Another difficulty is that several of the featured authors are included for the wrong book. Anthony Burgess is here for A Clockwork Orange, not Earthly Powers; Iris Murdoch makes the cut for The Sea, The Sea, but a more fitting choice would have been Under the Net or The Bell; John le Carré has had Tinker, Tailor, Soldier Spy as his choice, whereas many would argue that either The Spy Who Came In From The Cold or A Perfect Spy would constitute a more appropriate selection. And so on, and so on.

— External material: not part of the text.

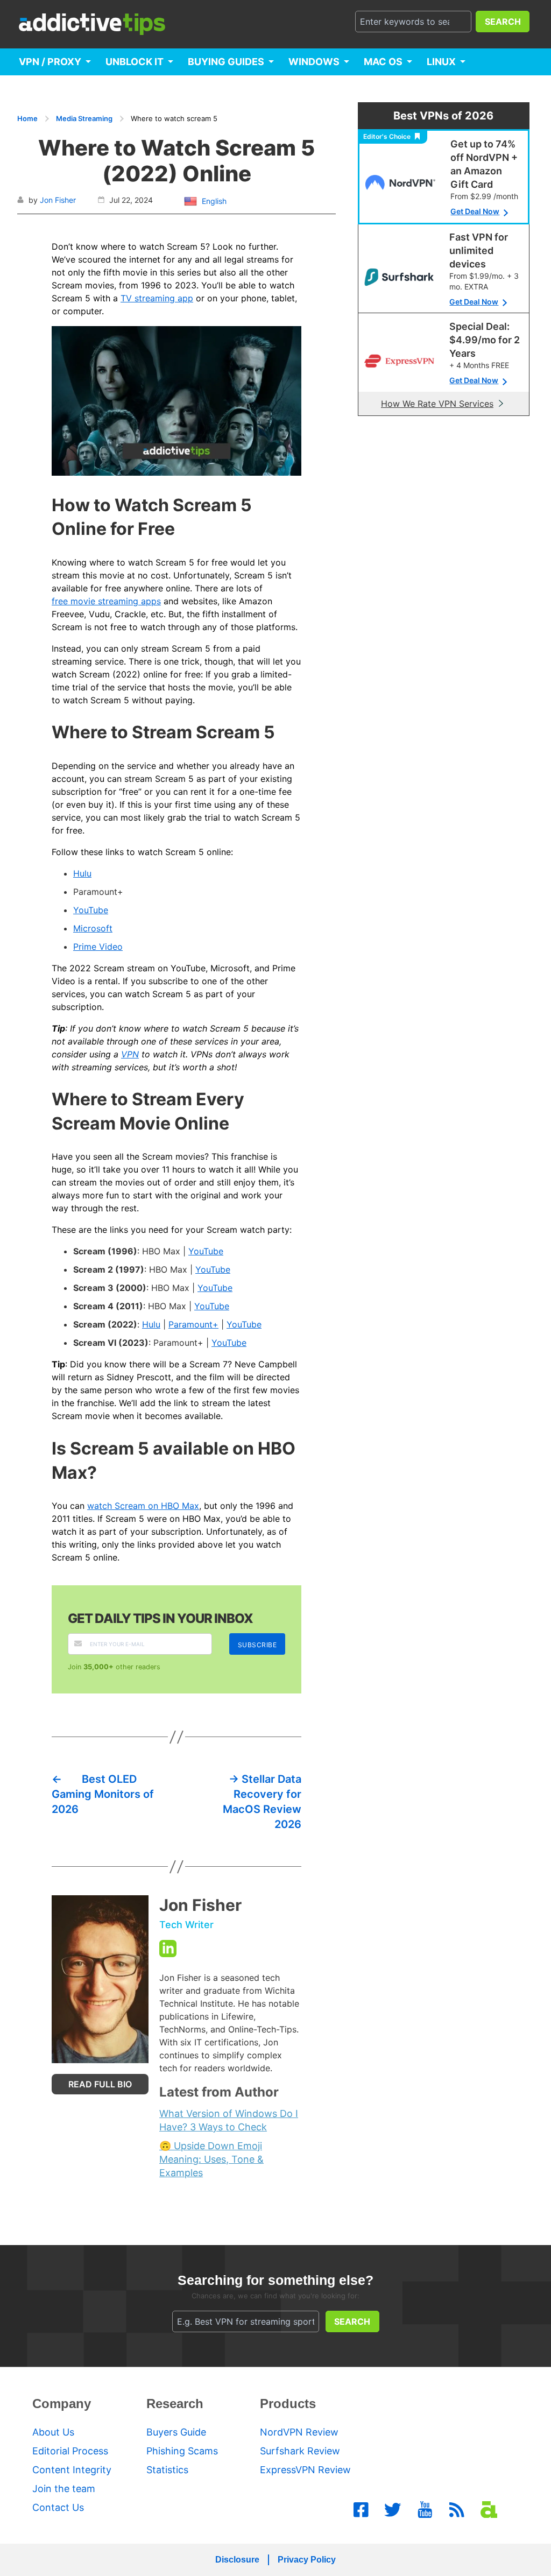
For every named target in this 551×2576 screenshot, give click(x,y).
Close (275, 1426)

Ranking books as if they were horses is never a brilliant idea

Ultimately these are questions of taste. What is more difficult is that it feels as if several of the titles have been included “to swell a progress”, rather than because they are cast-iron literary classics. E.R. Braithwaite’s 1959 To Sir, With Love is an effective and modestly powerful semi-autobiographical novel about a black teacher’s struggle to be accepted in an East London comprehensive school after World War Two, but it is hardly a seminal novel. Had its author hailed from Glasgow rather than Guyana, it is hard to imagine that it would be here. While several of the inclusions are acknowledged classics of world literature, such as Athol Fugard’s Tsotsi and Margaret Atwood’s The Handmaid’s Tale, there is also the difficulty that, especially in the last two decades, it is impossible to know what will truly endure. Will Girl, Woman, Other by Bernardine Evaristo and Douglas Stuart’s Shuggie Bain still be thought of as major works in a decade, let alone five decades? It’s impossible to say. But on the list they go, and so the debate begins.

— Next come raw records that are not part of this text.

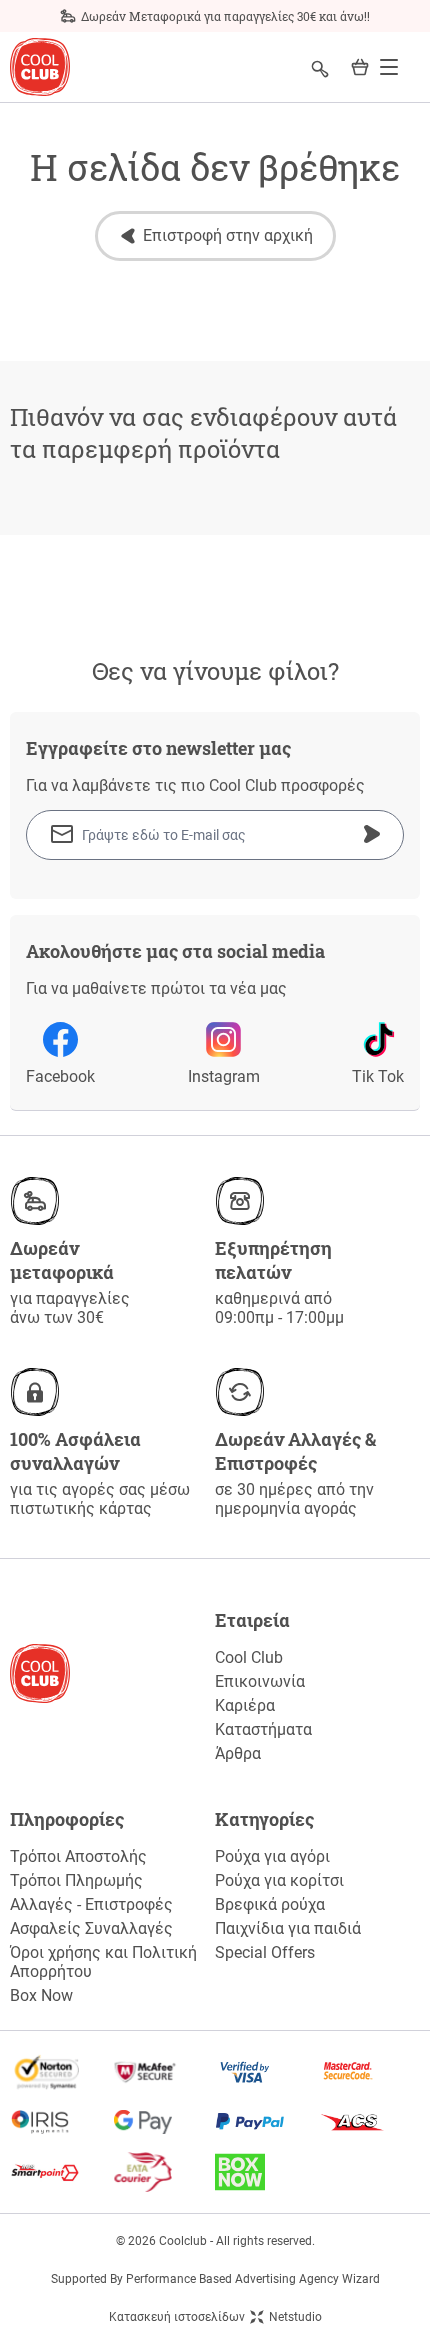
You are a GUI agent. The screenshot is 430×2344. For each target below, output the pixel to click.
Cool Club (249, 1657)
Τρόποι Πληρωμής (76, 1880)
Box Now (41, 1995)
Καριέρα (245, 1705)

Ranking novels in this way is always a near-impossibility; one wonders why the panel bothered. What we know of the Queen’s literary tastes suggests that Her Majesty is a great aficionado of Dick Francis and Jilly Cooper (although it has also been said that she read, and enjoyed, Remains of the Day) rather than the more demanding works that are in this selection, so it could hardly be said to have been put together for her benefit. Much as the endless “greatest British novel since the war” lists could be described as parochial and unadventurous, they do usually feature books that most people might enjoy and want to read. But the likes of Lord of the Flies, A Dance To The Music of Time and Possession — usually perennials on a list of this kind — are nowhere to be seen. Is that because Scholastique Mukasonga’s Our Lady of the Nile, say, is a better book? Or is it because there is an understandable fear about including a selection of writers (male and female alike) who are too white, too middle-class and too conventional?

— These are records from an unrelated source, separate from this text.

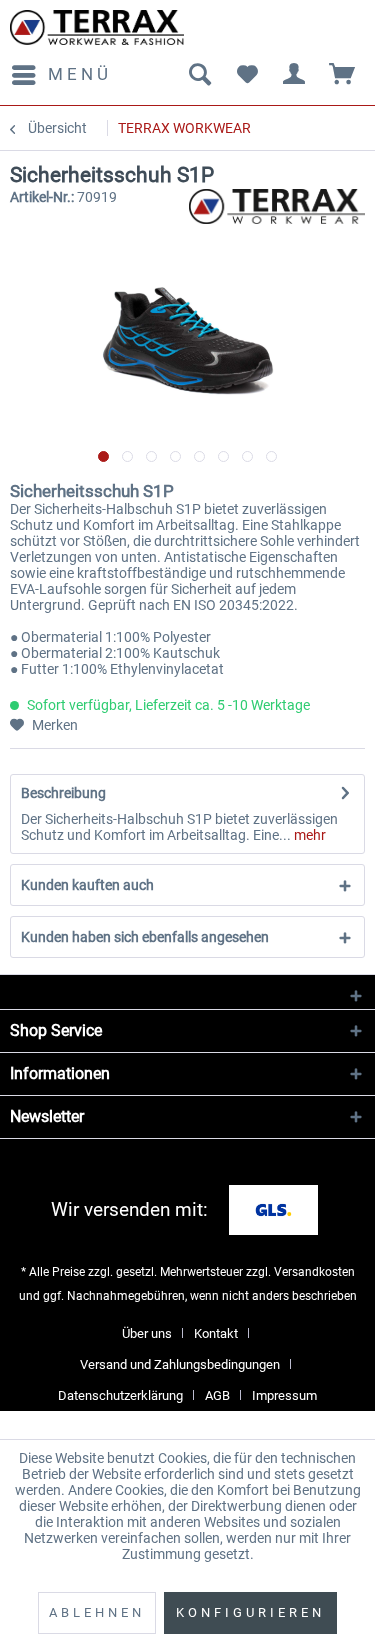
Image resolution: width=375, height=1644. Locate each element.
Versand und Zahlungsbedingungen (180, 1364)
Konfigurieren (250, 1612)
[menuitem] (61, 75)
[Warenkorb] (343, 75)
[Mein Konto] (295, 75)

Accusations of wokery can, and probably will, be thrown around, but I will not make them. There is no point trying to second-guess the autonomous decisions of a panel of experts, after all. And the absence of the dread Sally Rooney, usually a perennial on such lists, is a blessed relief. But it is hard not to feel that this carefully curated selection feels like a missed opportunity, with box-ticking winning out over great writing. Genuine imaginative art that stirs spirits and moves hearts has lost out to the inclusion of a novel that just happens to have originated from New Zealand. Ranking books as if they were horses is never a brilliant idea. But this uninspiring, Gradgrindish assortment still feels like the least inspiring selection in recent memory. First Prince Andrew, and now this: what a disappointing 2022 the Queen is having.